It’s been a long thirty days.
Today is the last day of Childhood Cancer Awareness Month. I understood going into September that this national, annual campaign is an opportunity to capitalize on people’s attentiveness. To educate, to advocate, and to fundraise for research. This was true last September as well, and during the Septembers when Benji was here, and on treatment. But this year I went in with both barrels blazing. I had a strange fire burning to make this month count in a big way. Events every weekend, meetings several weeknights, articles, interviews, photographs, ribbon cuttings, luncheons, visits to classrooms. I knew I would have to pace myself, protect my heart. I went into the month wearing a banged up suit of armor. I barely made it through.
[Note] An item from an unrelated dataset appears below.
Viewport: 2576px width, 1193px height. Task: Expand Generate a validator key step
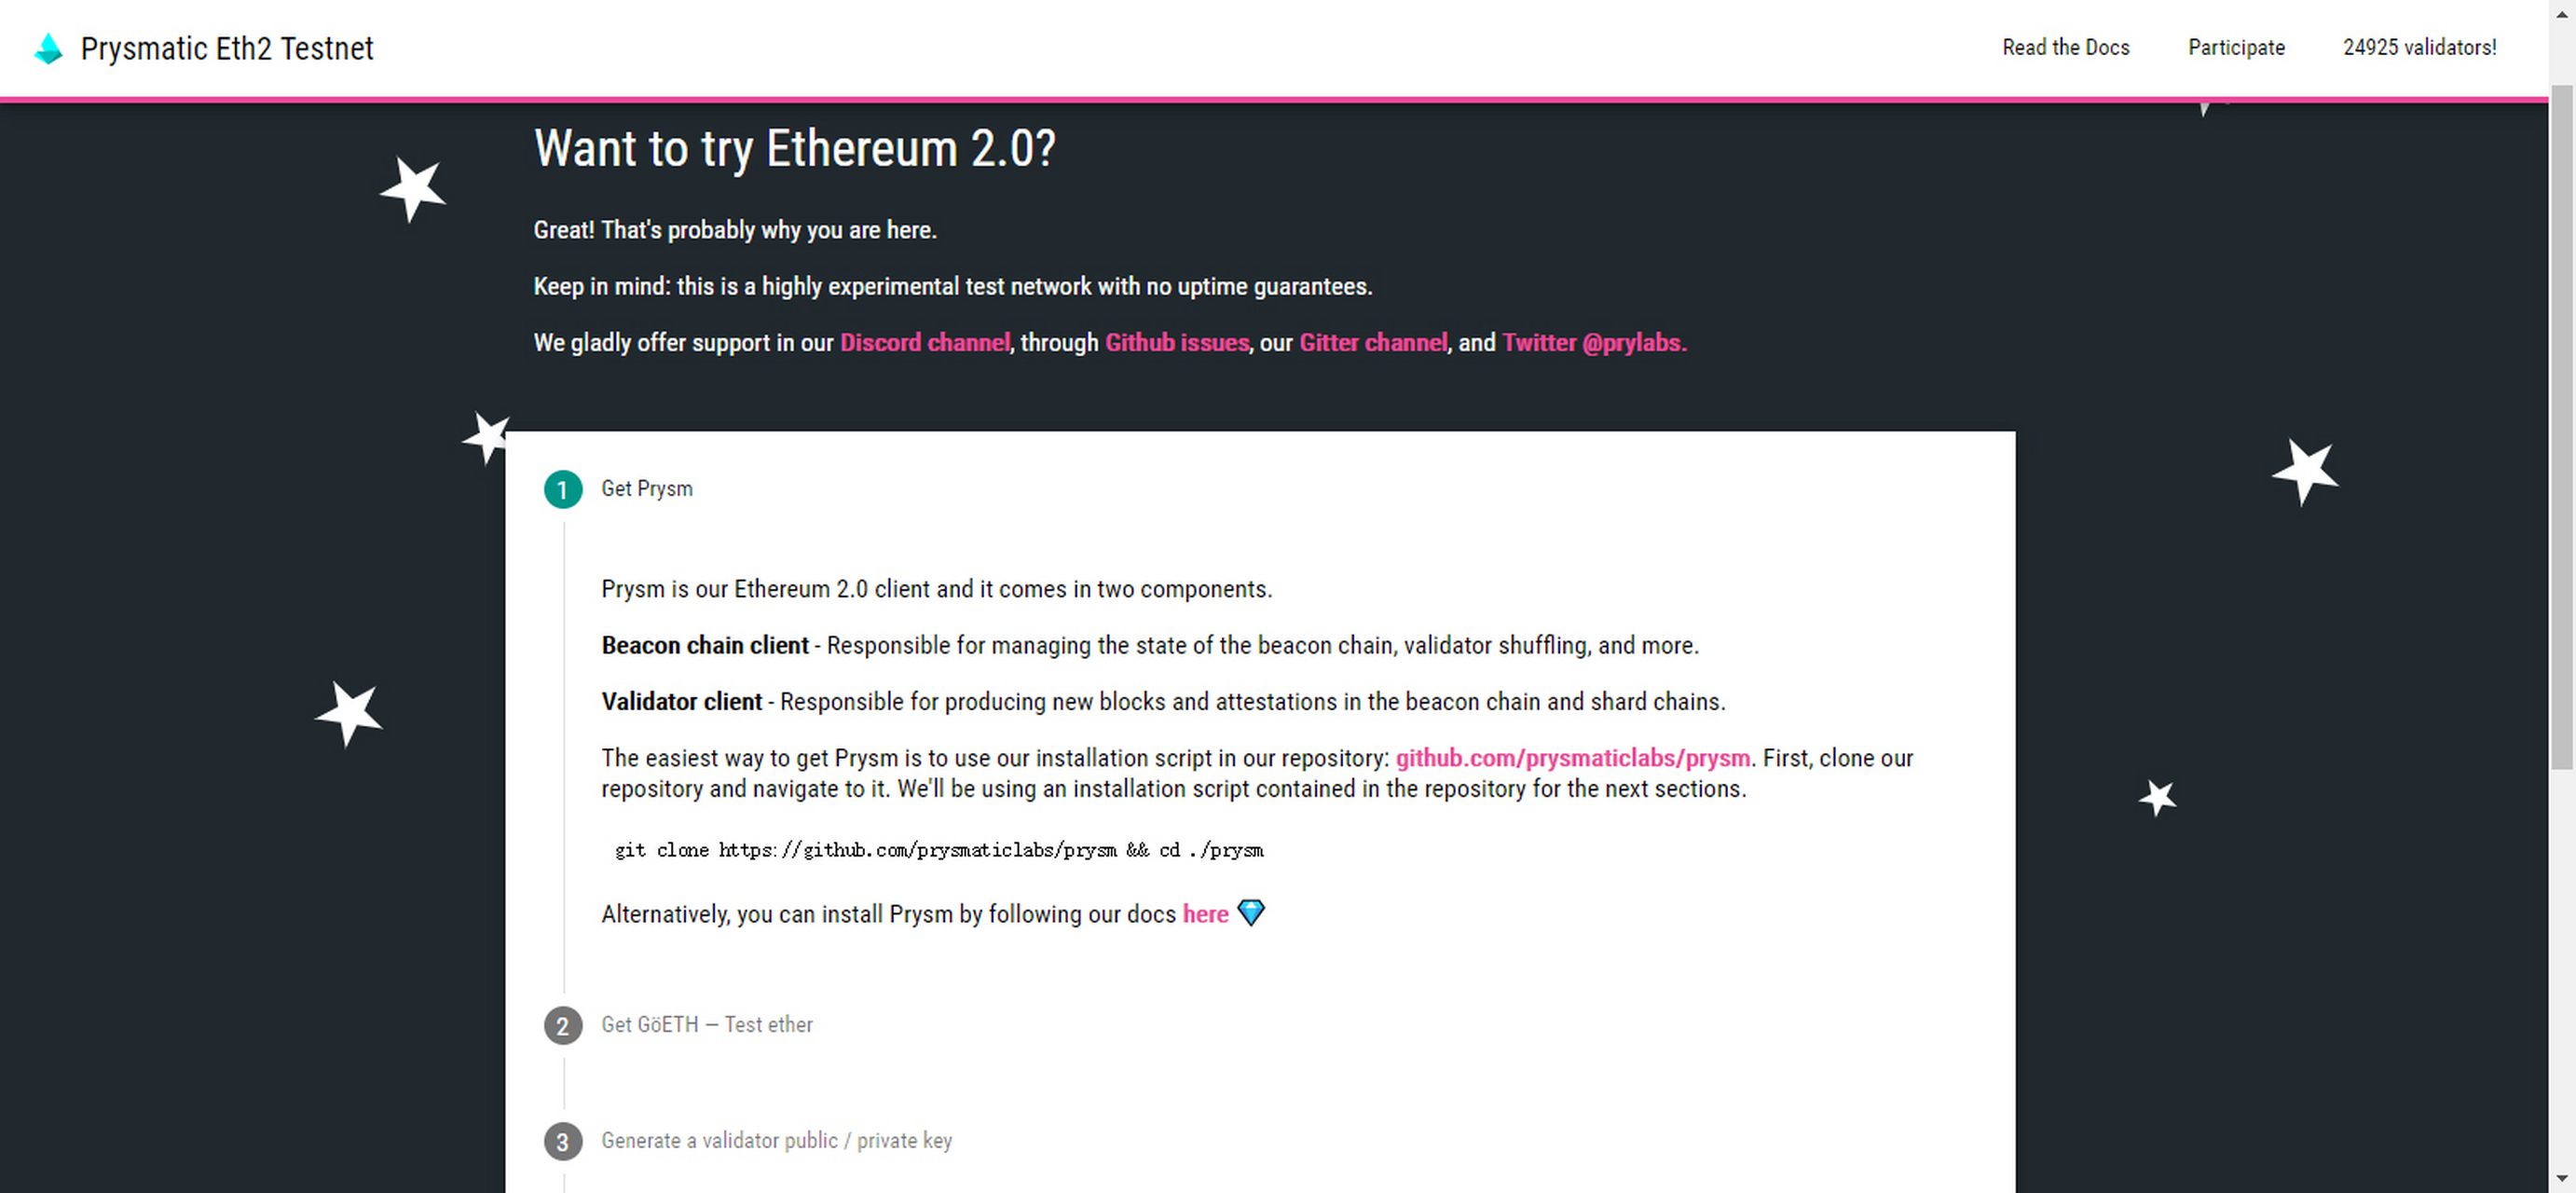[x=776, y=1141]
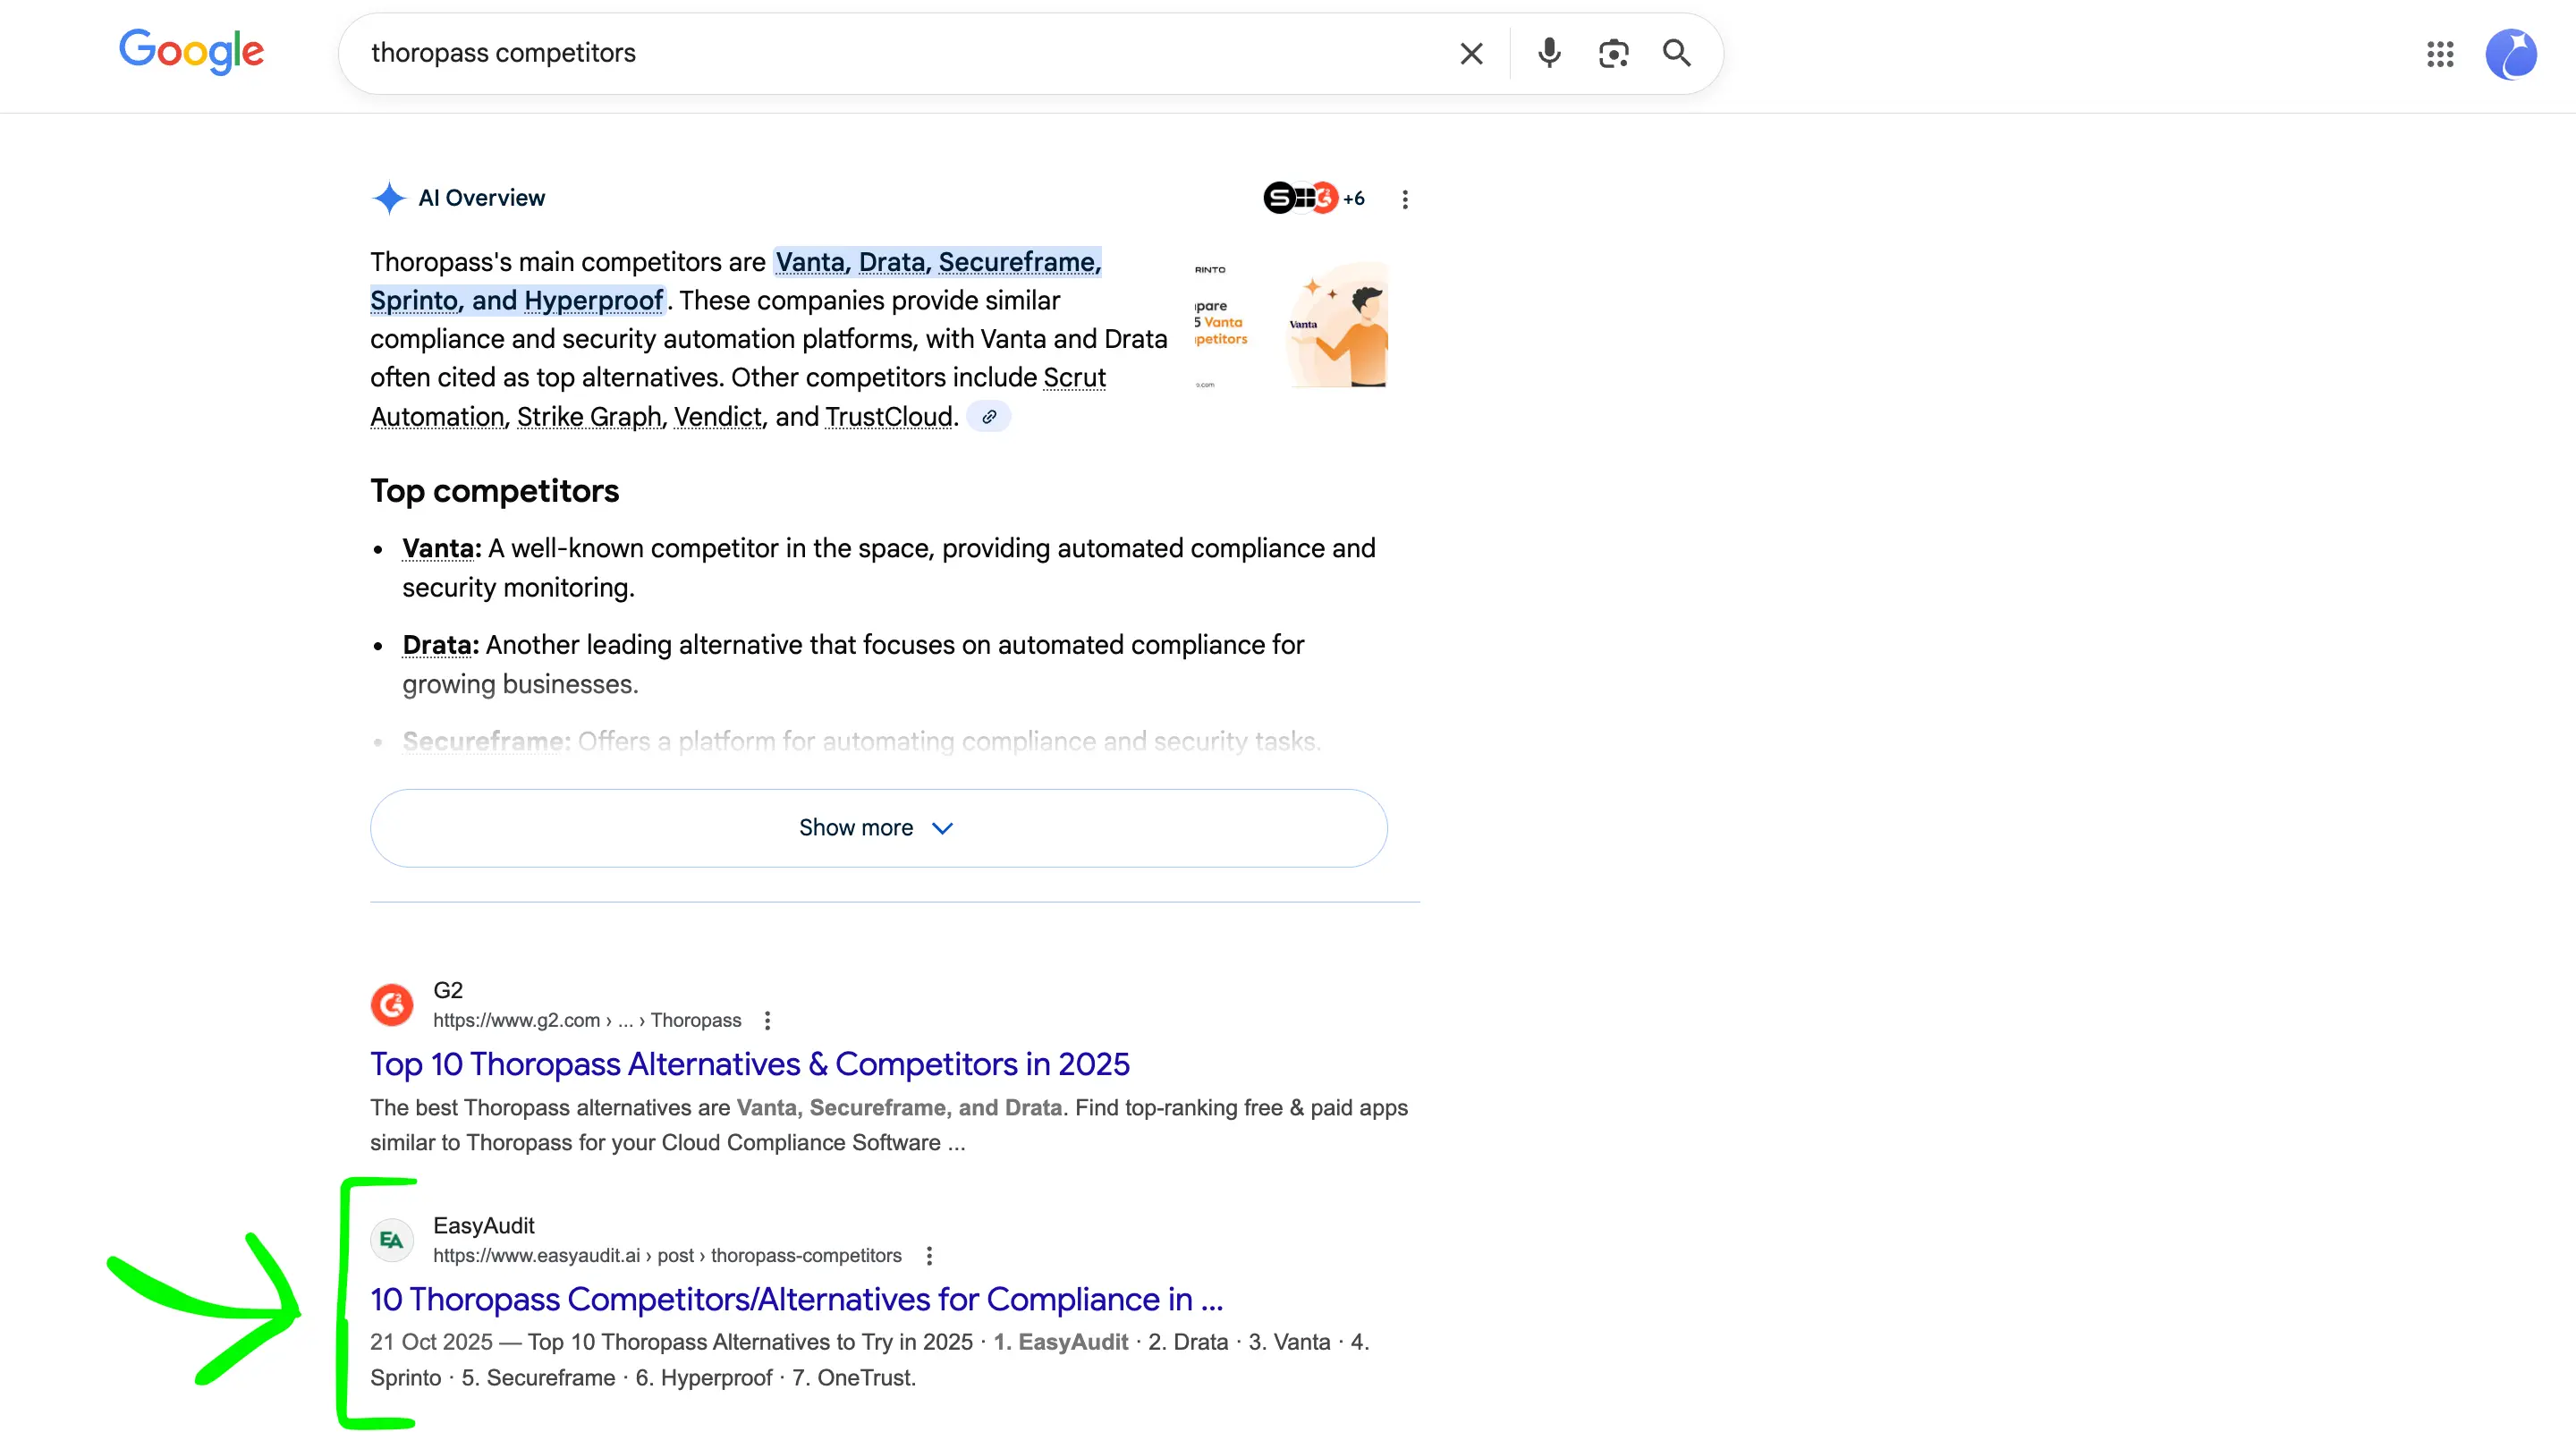This screenshot has height=1449, width=2576.
Task: Open G2 result three-dot menu
Action: [767, 1020]
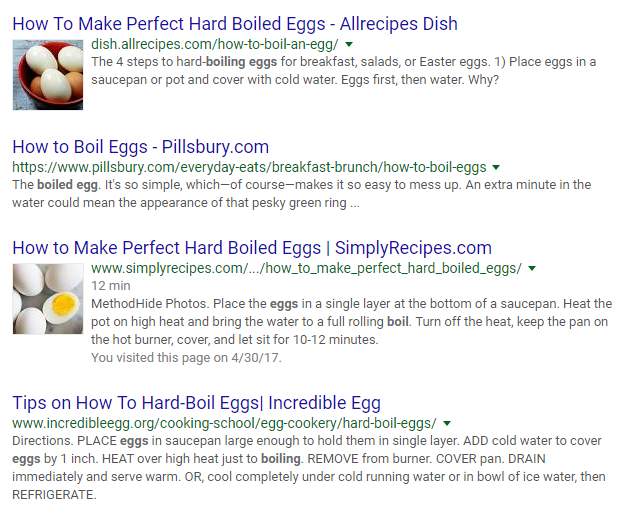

Sometimes I wonder if I’m making myself even more crazy with all of this. I already struggle so much with reality and time, and I question my sanity constantly. I am terrified of my own thoughts sometimes as the months continue to mercilessly progress.
Is it normal–or, more importantly, is it healthy–for me to immerse myself into the world that claimed my son’s life? Probably not. None of the other parents I know whose children died as recently as mine are handling their grief in this way. They are doing much more reasonable things, most of which involve silence, stillness, and self-preservation. I try to strike a balance there too. But the advocacy and the fundraising is who I am. It’s what my life until now prepared me for. And it is serving a very valuable role for me personally, aside from the greater good: this work is giving me a sense, whether false or real, that in the face of my immeasurable guilt, I am doing something. It will never be enough, but it is something.
I honestly believe that The Benjamin Gilkey Fund will save a child’s life, maybe as soon as next year. I dream about the day I find out about that first of many successes. I imagine the joy that will fill that mother’s heart. I let it fill mine up for a moment, and warm its walls. I crave that feeling. My suit of armor protects me against most catalysts, at least in the public eye; but the thing that breaks my emotional resolve every time is the the sight of a mother being present with her children. Absorbing a small moment that will disappear. Finding joy.
I’m so grateful for Michael and Banyan. They support this abnormal healing process and believe in its value. They’ve both been put through the ringer this month, asked to be in the spotlight, on camera, giving quotes, accepting “comically large checks” in front of sports fans. We’re in this together. And while we’re all grateful for the rest and reflection October will bring, we have so much to celebrate as a result of these last thirty days.
We don’t have an exact total, because checks are still coming in, but in our estimation, September’s events will have added between $50,000 and $60,000 to The Benjamin Gilkey Fund for Innovative Pediatric Cancer Research. To everyone who was a part of this crazy month–and that’s a LOT of people, hundreds of you–THANK YOU.
My dear friend reminded me that it was Benji’s birth that propelled me into a chapter of fundraising for maternal health, and that I carried him in his sling on my hip, at my side, during those passion-driven efforts. I held that image securely in my mind throughout this month, as his death has propelled me into this very different, excruciating direction. I’m certain that as I carried him, he carried me.
I’m grateful that October’s deep breath will come just when I need it most, as Halloween and Thanksgiving and Benjamin’s eleventh birthday and Christmas and the anniversaries of his diagnosis and death all follow the turn of this calendar page. I plan to immerse myself in silence and stillness. I plan to find myself deep in the woods as often as possible.
Then, next September, we’ll do it all again. I’ll be ready.
Our friends at Johns Hopkins All Children’s Hospital produced a video about The Benjamin Gilkey Fund this month, and about the advent of CAR-T immunotherapy and the opening of the new Research and Education Building. We’d like to share it with you now. We’re grateful for the message of hope that their production team was able to strike. We feel it too.
I miss my son. That’s the bottom line. My heart breaks anew each morning when I wake up and he’s not here, and then again at the end of each day, when I have to figure out how to fall asleep amidst the thoughts competing in my head. I spend every hour in between trying to focus on the gratitude, and it is exhausting work. I know that what we are doing with The Benjamin Gilkey Fund will save another family from feeling this way. That’s everything. It’s all we can do. And we’ll carry him with us, every step of the way.